— DIRECTIVE A —
Answer these questions from the article on the 2018 Rinnai 250.
(i) Which network carried the race on television in the United States?
(ii) Which driver won the pole position, and with what time?
(iii) Who finished second?

— EXCERPTED PASSAGE —
— begin —
2018 Rinnai 250
- Date: February 24, 2018
- Official name: Rinnai 250
- Location: Hampton, Georgia, Atlanta Motor Speedway
- Course: Permanent racing facility
- Course length: 1.54 miles (2.48 km)
- Distance: 163 laps, 251.02 mi (403.98 km)
- Scheduled distance: 163 laps, 251.02 mi (403.98 km)
- Average speed: 129.67 miles per hour (208.68 km/h)

Pole position
- Driver: Christopher Bell; / Joe Gibbs Racing
- Time: 30.600

Most laps led
- Driver: Kevin Harvick / Stewart-Haas Racing with Biagi-DenBiste
- Laps: 141

Winner
- No. 98: Kevin Harvick / Stewart-Haas Racing with Biagi-DenBiste

Television in the United States
- Network: Fox Sports 1
- Announcers: Adam Alexander, Michael Waltrip, Chase Elliott

Radio in the United States
- Radio: Performance Racing Network

= 2018 Rinnai 250 =

The 2018 Rinnai 250 was the 2nd stock car race of the 2018 NASCAR Xfinity Series season, and the 27th iteration of the event. The race was held on Saturday, February 24, 2018 in Hampton, Georgia at Atlanta Motor Speedway, a 1.54 miles (2.48 km) permanent asphalt quad-oval intermediate speedway. The race took the scheduled 163 laps to complete. At race's end, Kevin Harvick driving for Stewart-Haas Racing with Biagi-DenBeste would dominate the race and win his 1st and only win of the season driving a part-time schedule. The win was the 47th, and final win of his NASCAR Xfinity Series career. To fill out the podium, Joey Logano of Team Penske and Christopher Bell of Joe Gibbs Racing would finish second and third, respectively.
— end —
— DIRECTIVE B —
Lay out the entries from the line with "Task: Toggle the Sales series in chart legend" to the line with "Image resolution: width=657" as a JSON list of strings, one string per line. Leave out blank lines.

— Part of a data file —
— begin —
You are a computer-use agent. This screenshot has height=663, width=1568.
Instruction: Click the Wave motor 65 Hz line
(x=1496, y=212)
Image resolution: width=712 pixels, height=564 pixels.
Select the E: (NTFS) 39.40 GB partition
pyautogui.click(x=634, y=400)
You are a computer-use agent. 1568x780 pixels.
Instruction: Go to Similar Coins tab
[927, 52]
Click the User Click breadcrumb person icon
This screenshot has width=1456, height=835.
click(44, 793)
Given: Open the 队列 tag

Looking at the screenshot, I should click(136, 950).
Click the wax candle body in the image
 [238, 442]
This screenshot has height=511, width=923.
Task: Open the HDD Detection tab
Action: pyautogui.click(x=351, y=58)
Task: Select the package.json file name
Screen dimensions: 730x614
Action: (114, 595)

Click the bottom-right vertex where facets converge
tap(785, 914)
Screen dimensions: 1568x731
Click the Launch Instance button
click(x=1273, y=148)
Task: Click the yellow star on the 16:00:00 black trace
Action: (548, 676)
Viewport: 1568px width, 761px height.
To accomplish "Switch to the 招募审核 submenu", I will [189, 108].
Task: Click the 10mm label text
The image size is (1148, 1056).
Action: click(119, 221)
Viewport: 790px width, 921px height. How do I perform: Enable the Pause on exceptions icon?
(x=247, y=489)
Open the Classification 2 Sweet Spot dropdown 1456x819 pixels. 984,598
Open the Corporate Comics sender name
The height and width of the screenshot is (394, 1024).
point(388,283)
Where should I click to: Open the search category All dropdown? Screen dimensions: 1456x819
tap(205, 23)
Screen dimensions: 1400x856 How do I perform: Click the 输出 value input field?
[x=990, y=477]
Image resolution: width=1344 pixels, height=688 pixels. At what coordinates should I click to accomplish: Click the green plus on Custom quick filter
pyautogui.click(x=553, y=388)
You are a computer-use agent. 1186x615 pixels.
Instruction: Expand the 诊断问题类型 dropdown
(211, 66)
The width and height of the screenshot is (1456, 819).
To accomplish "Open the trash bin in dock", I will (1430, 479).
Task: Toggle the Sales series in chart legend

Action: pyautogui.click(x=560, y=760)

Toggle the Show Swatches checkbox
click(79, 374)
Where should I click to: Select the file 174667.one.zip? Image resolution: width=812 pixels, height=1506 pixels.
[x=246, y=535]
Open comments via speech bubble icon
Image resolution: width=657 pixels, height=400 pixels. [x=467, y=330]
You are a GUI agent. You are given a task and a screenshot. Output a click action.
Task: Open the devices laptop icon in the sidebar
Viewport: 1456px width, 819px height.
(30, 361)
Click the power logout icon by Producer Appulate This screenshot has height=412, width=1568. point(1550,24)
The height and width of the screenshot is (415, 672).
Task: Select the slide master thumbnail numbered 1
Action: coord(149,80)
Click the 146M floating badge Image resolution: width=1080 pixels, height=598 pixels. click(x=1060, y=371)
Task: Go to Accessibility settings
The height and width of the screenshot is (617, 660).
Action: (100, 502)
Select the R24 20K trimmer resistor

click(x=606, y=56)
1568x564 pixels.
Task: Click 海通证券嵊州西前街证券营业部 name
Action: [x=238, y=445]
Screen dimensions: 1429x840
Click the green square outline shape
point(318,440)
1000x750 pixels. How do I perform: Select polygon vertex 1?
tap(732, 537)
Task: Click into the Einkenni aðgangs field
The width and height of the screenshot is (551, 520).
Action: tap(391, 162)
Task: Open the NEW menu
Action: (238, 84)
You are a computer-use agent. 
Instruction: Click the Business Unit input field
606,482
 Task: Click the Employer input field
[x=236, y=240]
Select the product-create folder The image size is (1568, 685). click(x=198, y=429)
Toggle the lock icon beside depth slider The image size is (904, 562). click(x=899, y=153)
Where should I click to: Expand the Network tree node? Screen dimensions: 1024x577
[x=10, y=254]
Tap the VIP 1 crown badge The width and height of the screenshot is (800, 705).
— end —
— TASK SOLUTION A —
(i) Fox Sports 1
(ii) Christopher Bell, with a time of 30.600
(iii) Joey Logano of Team Penske

— TASK SOLUTION B —
[
  "Task: Toggle the Sales series in chart legend",
  "Action: pyautogui.click(x=560, y=760)",
  "Toggle the Show Swatches checkbox",
  "click(79, 374)",
  "Where should I click to: Select the file 174667.one.zip? Image resolution: width=812 pixels, height=1506 pixels.",
  "[x=246, y=535]",
  "Open comments via speech bubble icon",
  "Image resolution: width=657 pixels, height=400 pixels. [x=467, y=330]"
]